§ Brief
Output each of the following records verbatim, line for line, with no alterations.

§ Source data

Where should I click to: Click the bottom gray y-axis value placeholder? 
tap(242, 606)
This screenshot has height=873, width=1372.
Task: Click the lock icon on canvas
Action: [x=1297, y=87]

§ Full answer
Where should I click to: Click the bottom gray y-axis value placeholder? 
tap(242, 606)
This screenshot has height=873, width=1372.
Task: Click the lock icon on canvas
Action: [x=1297, y=87]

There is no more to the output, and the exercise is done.